Chicago museum of veterans' art battles for survival
Joe Fornelli knows the art of survival.
In 1965, when he was 22, the Chicago native was drafted and sent to Vietnam, where he served in an army helicopter unit.
"So many crazy things happened, people getting killed or wounded or burned," Fornelli said. "You never get over it."
He found solace in art. One time he used instant coffee and water to paint the realities of war.
Fornelli and his fellow veteran artists find themselves in the midst of another battle -- to save their beloved National Veterans Art Museum in Chicago, which is struggling.
The museum houses more than 2,000 pieces of art by veterans from World War II to the current conflicts in the Middle East.
"We've got trained artists. We've got self-taught artists. We have people that probably would not even consider themselves artists," said Mike Helbing, 64, a professional artist, Vietnam vet and the museum's chairman.
What is now the National Veterans Art Museum started in 1981 as a traveling exhibit but found a home in 1996 when it bought an abandoned building from Chicago for one dollar.
"It was just a rat hole," said Fornelli, an artist liaison and one of the co-founders.
The building was in Chicago's South Loop, a largely industrial neighborhood then, that museum directors hoped would eventually draw tourists. Instead, it boomed as a residential neighborhood of expensive condos and townhomes.
In 2007 and in dire financial straits, the museum sold the building back to the city using the money to dig out of a financial hole. The building was then sold to the Chicago Park District, and the museum is now a rent-free tenant.
"They hoped things would turn around but did not have a turnaround plan," said Levi Moore, the museum's executive director, who was hired a year ago.

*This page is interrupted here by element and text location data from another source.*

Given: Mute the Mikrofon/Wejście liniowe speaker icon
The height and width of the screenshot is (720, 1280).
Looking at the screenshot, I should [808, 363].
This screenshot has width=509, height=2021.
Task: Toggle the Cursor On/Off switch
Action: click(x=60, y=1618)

The museum has a use agreement with the park district that expires next April. After that, the museum will have to go. Moore said that leaves less than a year to raise more than $3 million dollars and find a new home. The money would pay to set up shop in a new location and ensure operating costs were covered for several years.
With the country slowly digging out of the economic downturn, the timing could not be worse.
More than 70 percent of museums in the United States reported economic stress, according to an April 2011 report from the American Association of Museums. Ford Bell, the association's president, said small museums are "vulnerable" in a fragile economy because they do not have the endowments of larger museums and have less in reserve.
On the day Dallas resident Robert Cogswell, 44, and his friends visited the museum they had to walk through a bevy of young children in a summer camp hosted by the park district to get to the elevators.
But when they arrived at the third-floor galleries the art moved Cogswell to tears. The images and exhibits connected him to his brother, who was thousands of miles away deployed on his fourth tour of duty in Kuwait.
"There are a lot of soldiers going through this for us, so that we can live the way we live," Cogswell said as he meandered through the rooms.
The work on display ranged from photographs to paintings to sculptures, like Helbing's seven-foot-tall steel and felt piece, which he called a human flame as a tribute to a friend who died when his helicopter went down in Vietnam.
"His name was Greg, I think," said Helbing, who spent 15 months in combat. "I know what he looked like. He had glasses, 6'3', blond-headed ... He was charred like a burned hot dog."
Associate Professor Joseph Troiani, 62, founder of the military psychology program at Chicago's Adler School of Professional Psychology uses the museum, which attracts 4,500 visitors a year, as a training ground for working with vets. Over the years he has taken hundreds of people there.
"It gives them the opportunity to see the expression of war and combat," said Troiani, also a retired Navy commander. For veterans, "it's so much a part of the healing process," he said. "It's very cathartic for vets" either to produce their own art or see the work of others.
Every piece has a story. In the middle of one room laid a statue of a dying Iraqi man waving his hands in the sand. On one wall hung peaceful landscapes created by a Vietnam vet later in his life. And suspended from the second floor ceiling were more than 58,000 hanging dog tags, one for every U.S. casualty of Vietnam.
"That's what brought the artists together, the guys who didn't make it," said Fornelli.
But he said the veterans who did come home and continue to return home, keep the museum relevant and vital.
"We had a guy come in here," recalled Fornelli. "I cry when I think of this. Anyway, he was going to kill himself. He was a Vietnam vet ... He comes in here and looks around and says: 'Jesus Christ I thought I was the only one who felt like this.'
"I don't know of any art collection that has saved someone's life," Fornelli said.